Two of the Pittsburgh Steelers’ most productive wide receivers from the 2013 regular season will hit the free agent market this March.
Emmanuel Sanders, the team’s number two pass-catcher last fall, set career marks in catches (67), receiving yards (740) and touchdowns (six). At only 26 and with room to still improve, Sanders could be a sought after commodity when he becomes an unrestricted free agent (UFA). The New England Patriots were interested in Sanders last spring, and they signed the wide receiver to a third round restricted free agent (RFA) tender before the Steelers matched it.
Due to his age and his projected price tag, I think that the team will have a much easier time signing Sanders’ teammate and fellow UFA Jerricho Cotchery to a new deal. Nevertheless, interest in Cotchery could be high among franchises in need of a savvy, secondary receiver. Cotchery enjoyed his most productive season since 2009 (46 catches and 602 yards), and the veteran set a career-high last fall with 10 touchdown receptions.
Although the Steelers’ brass will do their best to sign Sanders and Cotchery, their current cap situation will probably prevent them from bringing both back for long-term deals. Even if one of the two returns, the Steelers will still need some of their younger wide receivers to step up during the 2014 regular season.
Markus Wheaton, the team’s third round draft choice from last April, should be a candidate to step up and fill any potential void. Although his rookie campaign was marred by finger injuries, Wheaton was one of Pittsburgh’s preseason bright spots (nine catches, 139 yards and one touchdown). In fact, Wheaton racked up more stats during preseason play than he did during the 12 games (six catches for 64 yards) he suited up for during the regular season.

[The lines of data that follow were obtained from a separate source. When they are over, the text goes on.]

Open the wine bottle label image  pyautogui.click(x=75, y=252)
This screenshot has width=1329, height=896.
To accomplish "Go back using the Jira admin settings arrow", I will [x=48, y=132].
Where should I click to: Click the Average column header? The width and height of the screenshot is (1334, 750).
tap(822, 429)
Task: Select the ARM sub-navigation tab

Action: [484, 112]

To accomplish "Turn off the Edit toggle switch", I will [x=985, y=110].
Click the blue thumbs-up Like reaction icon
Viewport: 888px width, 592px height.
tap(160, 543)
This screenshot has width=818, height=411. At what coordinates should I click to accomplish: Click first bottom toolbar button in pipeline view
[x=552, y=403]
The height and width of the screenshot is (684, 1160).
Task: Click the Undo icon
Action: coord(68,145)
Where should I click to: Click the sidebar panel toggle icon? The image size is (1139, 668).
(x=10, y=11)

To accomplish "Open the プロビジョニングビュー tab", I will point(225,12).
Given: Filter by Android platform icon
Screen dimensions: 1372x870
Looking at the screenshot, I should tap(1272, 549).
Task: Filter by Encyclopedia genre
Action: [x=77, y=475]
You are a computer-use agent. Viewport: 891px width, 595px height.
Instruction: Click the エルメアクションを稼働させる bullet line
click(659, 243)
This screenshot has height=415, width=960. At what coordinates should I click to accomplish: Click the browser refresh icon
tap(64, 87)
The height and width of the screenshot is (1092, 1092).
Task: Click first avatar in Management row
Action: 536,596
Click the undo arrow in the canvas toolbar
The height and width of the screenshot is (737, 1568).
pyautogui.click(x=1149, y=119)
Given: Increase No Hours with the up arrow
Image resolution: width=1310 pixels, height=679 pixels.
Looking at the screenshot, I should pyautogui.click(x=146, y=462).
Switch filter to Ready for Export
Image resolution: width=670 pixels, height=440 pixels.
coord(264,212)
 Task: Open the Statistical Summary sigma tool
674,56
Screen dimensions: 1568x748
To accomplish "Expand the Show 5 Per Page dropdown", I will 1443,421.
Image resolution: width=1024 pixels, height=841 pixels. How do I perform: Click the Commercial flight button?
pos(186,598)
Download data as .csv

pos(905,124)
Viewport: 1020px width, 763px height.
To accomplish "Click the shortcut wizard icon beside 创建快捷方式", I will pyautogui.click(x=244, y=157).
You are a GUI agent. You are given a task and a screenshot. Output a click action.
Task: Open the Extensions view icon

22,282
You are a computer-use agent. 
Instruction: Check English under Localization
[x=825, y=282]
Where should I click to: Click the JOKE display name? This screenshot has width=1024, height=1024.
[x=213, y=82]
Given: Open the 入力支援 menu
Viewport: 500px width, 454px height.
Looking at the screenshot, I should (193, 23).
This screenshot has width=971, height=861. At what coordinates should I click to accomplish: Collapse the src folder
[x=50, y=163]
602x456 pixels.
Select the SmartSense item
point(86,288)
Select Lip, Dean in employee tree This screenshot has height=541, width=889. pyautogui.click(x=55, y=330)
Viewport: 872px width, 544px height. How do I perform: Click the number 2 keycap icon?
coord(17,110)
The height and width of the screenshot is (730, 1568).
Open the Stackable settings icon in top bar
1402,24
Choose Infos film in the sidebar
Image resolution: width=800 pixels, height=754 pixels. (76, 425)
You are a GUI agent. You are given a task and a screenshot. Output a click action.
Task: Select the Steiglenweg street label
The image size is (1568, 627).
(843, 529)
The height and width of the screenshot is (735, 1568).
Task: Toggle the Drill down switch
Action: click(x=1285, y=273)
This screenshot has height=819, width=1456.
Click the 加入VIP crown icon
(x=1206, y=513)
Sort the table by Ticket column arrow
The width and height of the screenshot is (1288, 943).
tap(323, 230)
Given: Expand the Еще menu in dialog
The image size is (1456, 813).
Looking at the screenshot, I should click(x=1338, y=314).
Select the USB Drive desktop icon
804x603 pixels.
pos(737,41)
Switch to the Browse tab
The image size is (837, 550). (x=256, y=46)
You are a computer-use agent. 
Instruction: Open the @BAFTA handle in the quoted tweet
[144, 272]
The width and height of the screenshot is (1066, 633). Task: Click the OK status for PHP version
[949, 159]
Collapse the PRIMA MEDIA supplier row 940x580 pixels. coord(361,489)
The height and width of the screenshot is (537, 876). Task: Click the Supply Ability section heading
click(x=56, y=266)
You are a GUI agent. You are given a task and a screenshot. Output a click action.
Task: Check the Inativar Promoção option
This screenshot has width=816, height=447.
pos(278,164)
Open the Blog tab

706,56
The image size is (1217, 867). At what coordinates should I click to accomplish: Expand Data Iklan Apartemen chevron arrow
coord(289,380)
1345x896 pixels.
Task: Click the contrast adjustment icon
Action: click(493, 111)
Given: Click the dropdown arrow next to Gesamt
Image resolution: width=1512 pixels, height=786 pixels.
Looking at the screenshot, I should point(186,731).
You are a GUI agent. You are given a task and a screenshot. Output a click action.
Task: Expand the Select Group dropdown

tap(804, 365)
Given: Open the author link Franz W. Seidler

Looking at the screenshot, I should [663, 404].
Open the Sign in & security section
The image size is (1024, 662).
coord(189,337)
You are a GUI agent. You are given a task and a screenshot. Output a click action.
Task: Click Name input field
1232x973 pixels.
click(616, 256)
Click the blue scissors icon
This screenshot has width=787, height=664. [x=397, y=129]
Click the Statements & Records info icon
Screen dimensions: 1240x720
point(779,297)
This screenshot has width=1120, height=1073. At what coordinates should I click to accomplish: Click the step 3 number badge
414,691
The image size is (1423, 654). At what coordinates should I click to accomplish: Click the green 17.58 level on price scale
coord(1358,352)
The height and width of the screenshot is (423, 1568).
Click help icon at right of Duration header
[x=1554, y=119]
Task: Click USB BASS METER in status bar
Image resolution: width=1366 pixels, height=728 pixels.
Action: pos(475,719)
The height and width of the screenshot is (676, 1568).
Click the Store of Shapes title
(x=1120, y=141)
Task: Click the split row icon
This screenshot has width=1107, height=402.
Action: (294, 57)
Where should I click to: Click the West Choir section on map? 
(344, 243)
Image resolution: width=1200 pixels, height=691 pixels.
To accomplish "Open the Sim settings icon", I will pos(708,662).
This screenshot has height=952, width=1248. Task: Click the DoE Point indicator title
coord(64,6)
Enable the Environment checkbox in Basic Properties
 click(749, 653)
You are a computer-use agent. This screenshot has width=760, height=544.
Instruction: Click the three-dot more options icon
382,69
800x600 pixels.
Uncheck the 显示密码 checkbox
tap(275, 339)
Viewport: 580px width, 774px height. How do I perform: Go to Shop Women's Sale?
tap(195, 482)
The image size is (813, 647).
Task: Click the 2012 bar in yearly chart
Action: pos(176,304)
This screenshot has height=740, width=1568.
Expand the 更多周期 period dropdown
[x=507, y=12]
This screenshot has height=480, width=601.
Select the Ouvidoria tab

Two other receivers on Pittsburgh’s current roster could be primed to step up in their second seasons with the team, Justin Brown and Derek Moye.
Despite the fact that he spent most of his rookie season on the practice squad, big things could be expected from Brown in 2014. The former Penn State and Oklahoma pass-catcher has a large frame (6’3″ 209 lbs.), had a productive 2013 preseason (six catches for 44 yards), possesses experience as a punt returner and has drawn rave reviews for his play on the scout team along with Moye last fall.
Although he was inactive for eight of the team’s 16 games, Moye still performed well enough (two catches, 20 yards and one touchdown) to stay on Pittsburgh’s 53-man roster for the entirety of last season. Moye led Pittsburgh in receiving (10 catches, 149 yards and one touchdown) during preseason play, and he was even utilized in the red zone during the team’s loss on Monday Night Football in Week 2.
If the front office and coaching staff are not comfortable with the back end of their current depth chart, then they could elect to fill their potential wide receiver needs through the upcoming draft process.
Physically imposing targets like Mike Adams of Texas A&M could be available in the first round, and speedsters with big-play ability like Marqise Lee of Southern California could still be on the board at number 15 overall as well. Although they would be newer to the team than Wheaton, Brown and Moye, those guys could come in and compete for a starting role almost immediately due to their talented skill-sets.
Even if only one of Pittsburgh’s top UFA receivers leaves this spring, the door will be open for one or even two young players to find niches for themselves in Todd Haley’s offense.Although many will focus on whether or not UFA outside linebacker Jason Worilds will stay, I am just as intrigued to see what the Steelers’ brass decide to do with their number two and number three receivers this March.
Projecting who stays or who goes aside, the departure of Sanders or Cotchery will create a void for someone to step in and step up for this rebuilding franchise. Thus, the battle between Wheaton, Brown, Moye and even a rookie or two for potential playing time should be interesting to watch during the coming months.